Bo2SS

Bo2SS

3 Huffman Trees and Huffman Coding

Intuitively understand Huffman trees and Huffman coding, and prove that Huffman coding is the optimal variable-length coding.

Course Content#

Prerequisite Knowledge#

  • What is coding?
    • Where did you first hear about coding? ASCII code
      • 'a' = (97)10 = (0110 0001)2
      • '0' = (48)10 = (0011 0000)2
      • 8-bit binary encoding, one byte
    • Note: In computers, any information is stored in binary.
    • The role of coding: mapping human characters to computer characters.
  • Example: The impact of coding length
    • There is a piece of information in the computer: "aa00", its ASCII encoding is: 01100001 01100001 00110000 00110000
    • At this time, transmitting this information from one computer to another
      • In the network, the smallest transmission unit is a bit [bit], so "aa00" needs to transmit 32 bits.
    • Assume: The network speed of a certain computer is 32bit/s, so the time taken is: 1s.
    • 👇
    • Convert to a special scenario: only four characters a, b, 0, 1 need to be transmitted.
    • A new coding method can be designed [Pirate Class Coding - Fixed-Length Coding]
      • Use 2-bit binary to distinguish them — a: 00, b: 01, 0: 10, 1: 11
    • At this time, the representation of "aa00" only requires 8 bits.
    • Therefore, under the same network speed, the current transmission time only needs: 0.25s.
    • [PS] Compared to Tencent Meeting, Zoom's encoding and decoding are more refined, so the Zoom experience is better under the same network speed.

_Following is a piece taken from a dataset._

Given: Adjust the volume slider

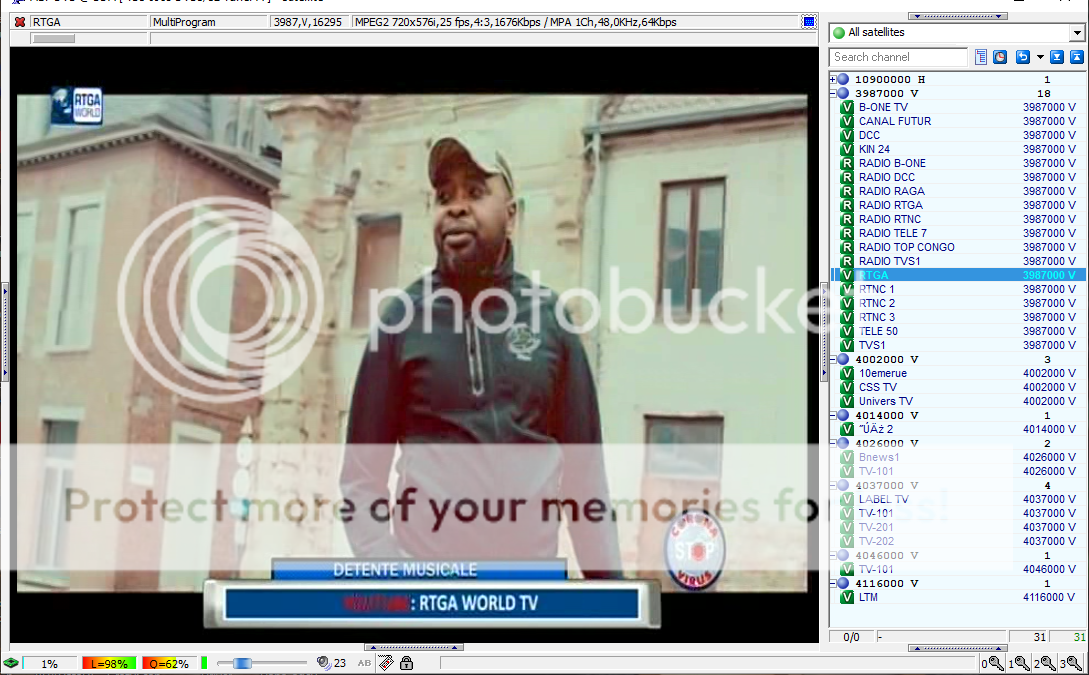Looking at the screenshot, I should pyautogui.click(x=240, y=663).
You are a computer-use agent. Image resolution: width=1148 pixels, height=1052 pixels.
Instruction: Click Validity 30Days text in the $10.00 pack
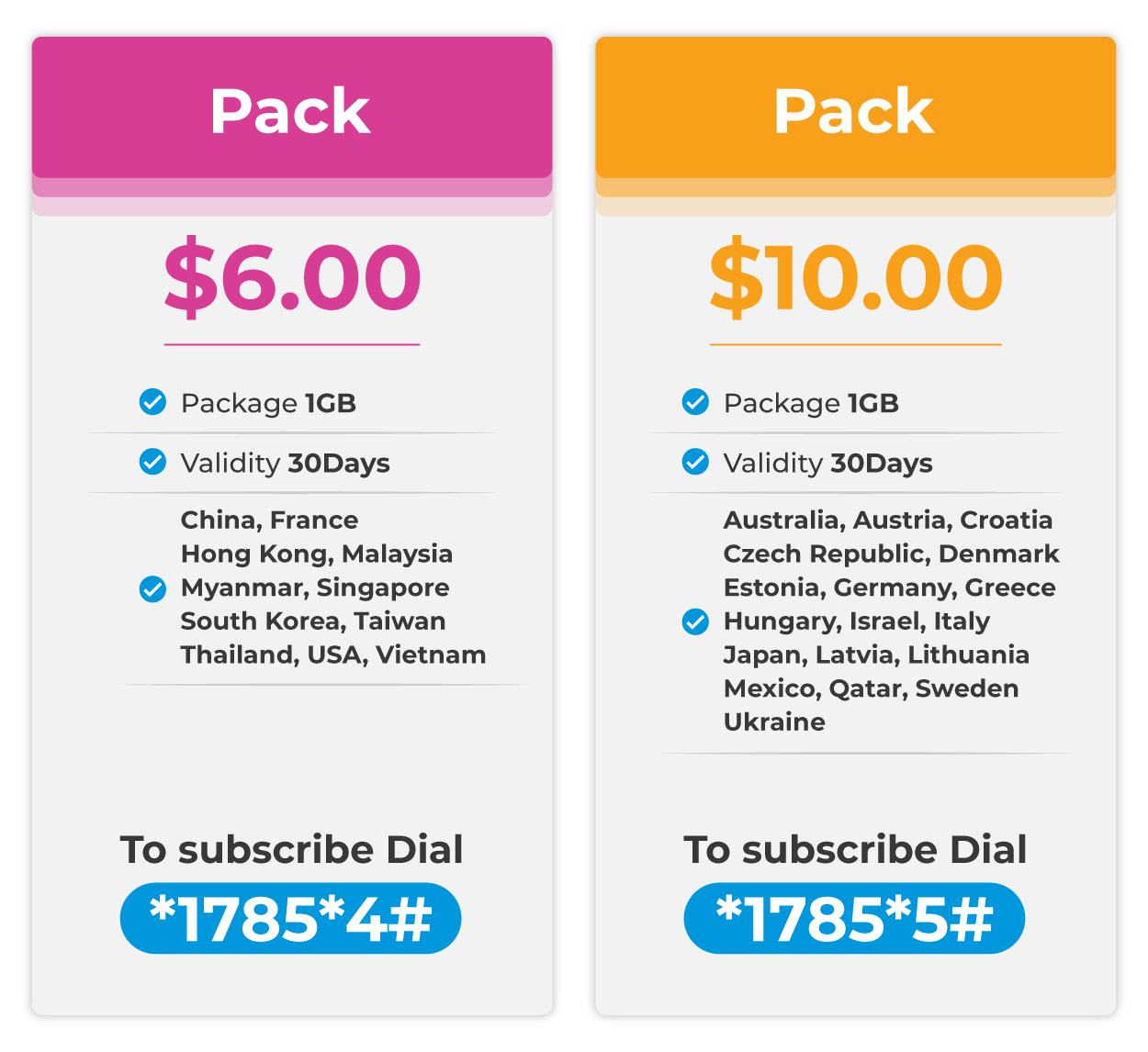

Fixed-Length and Variable-Length Coding#

  • Fixed-length coding — the encoding length is the same for each character.
    • ASCII code and the Pirate Class coding in specific scenarios are both fixed-length coding.
    • [PS] UTF-8 — variable-length coding; UTF-16 — is fixed-length coding [self-study].
  • Variable-length coding — the encoding length is different for each character.
  • Variable-length coding is never worse than fixed-length coding.
    • Fixed-length coding is a special case of variable-length coding.
  • 【Extended Understanding】
    • Variable-length coding can be fixed-length coding.
    • Variable-length coding needs to be optimized for specific scenarios [the occurrence probability of transmission characters needs to be statistically prepared in advance].
    • Coding can be seen as a protocol, predetermined, and cannot be dynamically changed.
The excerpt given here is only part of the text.